«Señores, ¿os gustaría escuchar un bello cuento de amor y de muerte?» Nada en el mundo nos podría gustar más. Efectivamente; este comienzo de Tristán e Isolda, en una de sus versiones primitivas, es el prototipo del arranque de un relato novelesco. Establece la concordancia entre el amor y la muerte; despierta en nosotros las más profundas resonancias.
Amor y muerte, amor mortal: si no es toda la poesía, es al menos todo lo que hay de popular, todo lo que hay de universalmente emotivo, en nuestras literaturas. El amor feliz no tiene historia. Sólo el amor mortal es novelesco; sólo el amor amenazado y condenado por la propia vida puede ser exaltado por el lirismo. Es un dato constatable: el hombre occidental, a través de su literatura y de su lírica, ama por lo menos tanto lo que destruye como lo que asegura «la felicidad de los esposos». ¿De dónde puede venir una contradicción tal? Si el secreto de la crisis del matrimonio reside en el atractivo de lo prohibido, ¿de dónde nos viene ese gusto por las desgracias? ¿Qué ideal del amor presupone? ¿Qué secreto de nuestra existencia, de nuestro espíritu, tal vez de nuestra historia, se desvela?
Denis de Rougemont ha escrito con El amor y Occidente uno de los libros más clásicos e importantes sobre la materia. Occidente es, ante todo, una concepción del Amor. Partiendo de un análisis del mito de Tristán, el autor se remonta a sus orígenes religiosos, y lo relaciona luego con la pasión y el misticismo, la literatura, la guerra, el matrimonio, el adulterio, la acción y la fidelidad.

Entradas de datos
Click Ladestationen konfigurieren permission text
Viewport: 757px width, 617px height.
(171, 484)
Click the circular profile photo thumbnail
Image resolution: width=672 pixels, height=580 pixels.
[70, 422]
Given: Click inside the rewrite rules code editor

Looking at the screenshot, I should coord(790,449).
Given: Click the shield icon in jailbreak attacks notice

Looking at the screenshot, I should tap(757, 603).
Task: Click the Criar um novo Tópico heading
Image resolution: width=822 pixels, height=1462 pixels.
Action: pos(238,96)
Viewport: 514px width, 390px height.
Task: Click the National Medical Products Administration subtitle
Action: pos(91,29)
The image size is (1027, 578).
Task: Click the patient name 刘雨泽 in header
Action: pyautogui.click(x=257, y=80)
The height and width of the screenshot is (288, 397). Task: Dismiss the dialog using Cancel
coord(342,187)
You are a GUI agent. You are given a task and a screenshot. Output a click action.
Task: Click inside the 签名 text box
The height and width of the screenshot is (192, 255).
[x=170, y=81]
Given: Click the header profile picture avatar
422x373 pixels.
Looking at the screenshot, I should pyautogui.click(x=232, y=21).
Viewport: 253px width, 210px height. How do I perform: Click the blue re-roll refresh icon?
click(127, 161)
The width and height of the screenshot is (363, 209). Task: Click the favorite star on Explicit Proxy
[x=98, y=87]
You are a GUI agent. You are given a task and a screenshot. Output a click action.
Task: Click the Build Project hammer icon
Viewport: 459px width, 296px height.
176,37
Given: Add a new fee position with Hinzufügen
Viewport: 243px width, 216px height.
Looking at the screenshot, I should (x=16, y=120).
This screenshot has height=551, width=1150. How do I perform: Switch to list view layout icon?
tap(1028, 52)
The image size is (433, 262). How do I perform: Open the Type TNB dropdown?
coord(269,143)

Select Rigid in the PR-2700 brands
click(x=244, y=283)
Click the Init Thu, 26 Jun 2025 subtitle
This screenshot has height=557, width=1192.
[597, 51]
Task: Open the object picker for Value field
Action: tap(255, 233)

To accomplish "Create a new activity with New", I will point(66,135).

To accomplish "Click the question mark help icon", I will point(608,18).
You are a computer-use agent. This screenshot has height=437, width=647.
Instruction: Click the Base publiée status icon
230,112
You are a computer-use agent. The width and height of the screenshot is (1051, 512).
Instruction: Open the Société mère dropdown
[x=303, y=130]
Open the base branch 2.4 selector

Qué se pide:
**1)** Según el fragmento, ¿de qué mito parte el análisis de Denis de Rougemont?
**2)** Transcribe del fragmento el pasaje que empieza en las palabras "Denis de Rougemont" y termina después de "y la fidelidad.".

Respuestas por tarea:
**1)** Del mito de Tristán.

**2)**
Denis de Rougemont ha escrito con El amor y Occidente uno de los libros más clásicos e importantes sobre la materia. Occidente es, ante todo, una concepción del Amor. Partiendo de un análisis del mito de Tristán, el autor se remonta a sus orígenes religiosos, y lo relaciona luego con la pasión y el misticismo, la literatura, la guerra, el matrimonio, el adulterio, la acción y la fidelidad.